等啊等,那道糊著一層薄薄的白絹的木格子門一直緊閉著,不見動靜。
時間一點一點的過去,眼見著太陽偏西,傍晚將至。
突然,跪在左邊的那名守衛實在是扛不住了,身子一歪,昏倒在地。
“啊呀!”站在他旁邊的那名橙階九層的家主輕呼一聲,下意識的抬頭去看木格子門。
還是什麽動靜也沒有。
大人該不是根本就不在屋裏吧?眾家主們心中的懷疑瞬間一齊暴漲,你看看我,我看看你,相互偷偷的使著眼色。
另外一名橙階九層的家主深吸一口氣,象是下了很大的決心,清了清嗓子,環視眾人說道:“諸位,大家一起請大人出來罷。”
“是。”和之前一樣,有人出了頭,其餘的家主們不再遲疑,皆麵色凝重的點頭應下了。
於是,他們一起正對著木格子們深深的彎下腰來,躬身請求道:“有請大人。”
木格子門還是沒有動靜。
帶頭的那名家主咬咬牙,獨自大聲說道:“求見大人!”
聞言,其餘的家主們又一起大聲跟著說道:“求見大人!”
做到這一步,可以說是已經耗掉了他們所有的勇氣。沒有人敢抬頭去看那道木格子門。

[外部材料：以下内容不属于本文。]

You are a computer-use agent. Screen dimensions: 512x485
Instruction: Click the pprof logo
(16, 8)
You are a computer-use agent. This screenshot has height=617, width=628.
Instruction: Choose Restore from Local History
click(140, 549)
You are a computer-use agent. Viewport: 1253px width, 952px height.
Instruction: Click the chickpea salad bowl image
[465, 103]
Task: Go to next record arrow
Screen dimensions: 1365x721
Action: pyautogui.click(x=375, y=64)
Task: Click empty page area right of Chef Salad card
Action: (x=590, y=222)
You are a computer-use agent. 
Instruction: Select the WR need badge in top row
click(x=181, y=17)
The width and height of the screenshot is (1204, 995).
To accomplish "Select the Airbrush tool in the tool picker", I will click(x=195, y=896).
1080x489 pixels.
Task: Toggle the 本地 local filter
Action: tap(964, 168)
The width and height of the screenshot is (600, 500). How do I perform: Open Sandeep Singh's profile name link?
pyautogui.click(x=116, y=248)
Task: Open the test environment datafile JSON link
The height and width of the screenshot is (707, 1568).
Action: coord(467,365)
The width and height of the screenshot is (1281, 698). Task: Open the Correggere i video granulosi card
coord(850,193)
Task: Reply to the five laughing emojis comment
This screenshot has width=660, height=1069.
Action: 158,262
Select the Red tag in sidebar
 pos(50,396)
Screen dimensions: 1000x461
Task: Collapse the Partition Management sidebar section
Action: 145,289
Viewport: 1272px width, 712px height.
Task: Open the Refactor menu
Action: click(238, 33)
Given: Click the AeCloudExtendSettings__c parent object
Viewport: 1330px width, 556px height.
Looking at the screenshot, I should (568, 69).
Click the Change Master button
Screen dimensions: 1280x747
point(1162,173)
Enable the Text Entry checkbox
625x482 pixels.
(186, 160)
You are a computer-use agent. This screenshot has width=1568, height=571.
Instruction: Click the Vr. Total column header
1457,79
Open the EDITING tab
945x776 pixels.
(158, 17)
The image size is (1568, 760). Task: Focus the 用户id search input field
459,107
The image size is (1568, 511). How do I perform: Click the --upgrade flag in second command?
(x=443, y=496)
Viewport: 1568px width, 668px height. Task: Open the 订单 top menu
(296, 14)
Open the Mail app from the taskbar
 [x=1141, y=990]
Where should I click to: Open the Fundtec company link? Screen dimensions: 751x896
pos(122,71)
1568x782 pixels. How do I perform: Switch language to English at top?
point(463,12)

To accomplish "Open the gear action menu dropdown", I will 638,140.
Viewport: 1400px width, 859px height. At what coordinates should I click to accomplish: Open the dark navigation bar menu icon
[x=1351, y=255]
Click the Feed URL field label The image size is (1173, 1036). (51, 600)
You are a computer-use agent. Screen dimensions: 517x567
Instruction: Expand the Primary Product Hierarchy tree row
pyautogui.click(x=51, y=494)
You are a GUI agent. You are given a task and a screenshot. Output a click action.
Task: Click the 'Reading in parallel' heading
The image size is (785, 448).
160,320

他們豎起耳朵,聽著前麵的動靜。
一息,又一息……帶頭的那名家主身子不由自主的輕晃,腦門上汩汩的淌出冷汗來,匯在鼻子尖上,象斷了線的珠子一樣,“叭嗒叭嗒”,摔在兩個腳尖前。那一處的青石板地上,迅速現出一大灘水漬。
其餘人的情形也好不到哪裏去。一個個象是比著賽似的冒冷汗。
田亮寶也怕。因為初到鎮子裏時,他親眼見證了這個青階是怎麽立威的——那一天,所有的家主自發的去林子裏圈地。一個黃階二層的倒黴蛋因為那天沒帶眼睛出門,錯把初次露臉的青階當成了下仆喝斥,當場被這位青階象撕一張薄薄的張那樣,撕成了好幾塊。這還沒完。黃階二層是家主。回到鎮子裏後,青階立刻發落他的家人們。男丁們得了信,都逃了。四名女眷屬戰戰兢兢的奉上全部的家業,並且跪求,自願為奴,侍奉青階,以贖罪。青階答應了。四人如釋重負,喜極而泣。
在青階現出真正實力之後,至始至終,在場的落桑族人皆噤若寒蟬,連個同情的眼風都不敢給,更不用說站出來打個圓場,幫著求個情什麽的。
事後,也沒有人敢背地裏說半個與此事有關的字。
從那以後,青階就成了西礁鎮裏至高無上的存在,其地位堪比神明。
田亮寶他們也徹底的被束了手腳,行事是小心翼翼再小心翼翼……想到門主大人的批評,田亮寶壓力倍增,額頭上也不由得冒出了冷汗。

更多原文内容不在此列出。